On 11/20/18 1:04 PM, Johan Engelen wrote:
On Tuesday, 20 November 2018 at 03:38:14 UTC, Jonathan M Davis wrote:

For @safe to function properly, dereferencing null _must_ be guaranteed to be memory safe, and for dmd it is, since it will always segfault. Unfortunately, as understand it, it is currently possible with ldc's optimizer to run into trouble, since it'll do things like see that something must be null and therefore assume that it must never be dereferenced, since it would clearly be wrong to dereference it. And then when the code hits a point where it _does_ try to dereference it, you get undefined behavior. It's something that needs to be fixed in ldc, but based on discussions I had with Johan at dconf this year about the issue, I suspect that the spec is going to have to be updated to be very clear on how dereferencing null has to be handled before the ldc guys do anything about it. As long as the optimizer doesn't get involved everything is fine, but as great as optimizers can be at making code faster, they aren't really written with stuff like @safe in mind.

One big problem is the way people talk and write about this issue. There is a difference between "dereferencing" in the language, and reading from a memory address by the CPU.

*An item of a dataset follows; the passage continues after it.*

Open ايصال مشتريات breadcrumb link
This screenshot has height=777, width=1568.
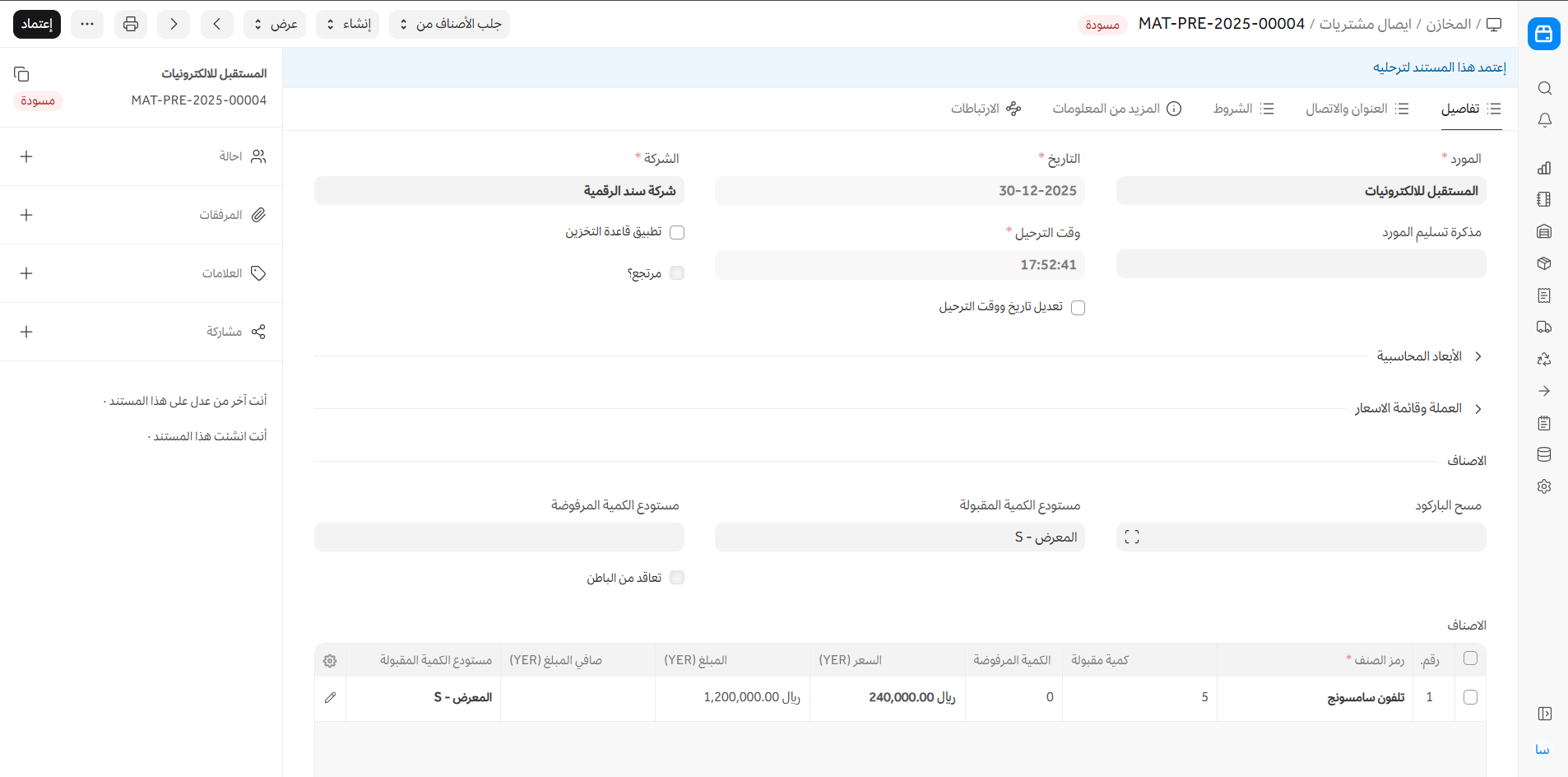tap(1365, 24)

In general, I always consider "dereferencing" the point at which code follows a pointer to read or write its data. The semantics of modifying the type to mean the data vs. the pointer to it, seems less interesting. Types are compiler internal things, the actual reads and writes are what cause the problems.

But really, it's the act of using a pointer to read/write the data it points at which causes the segfault. And in D, we assume that this action is @safe because of the MMU protecting the first page.

Confusing language semantics with what the CPU is doing happens often in the D community and is not helping these debates.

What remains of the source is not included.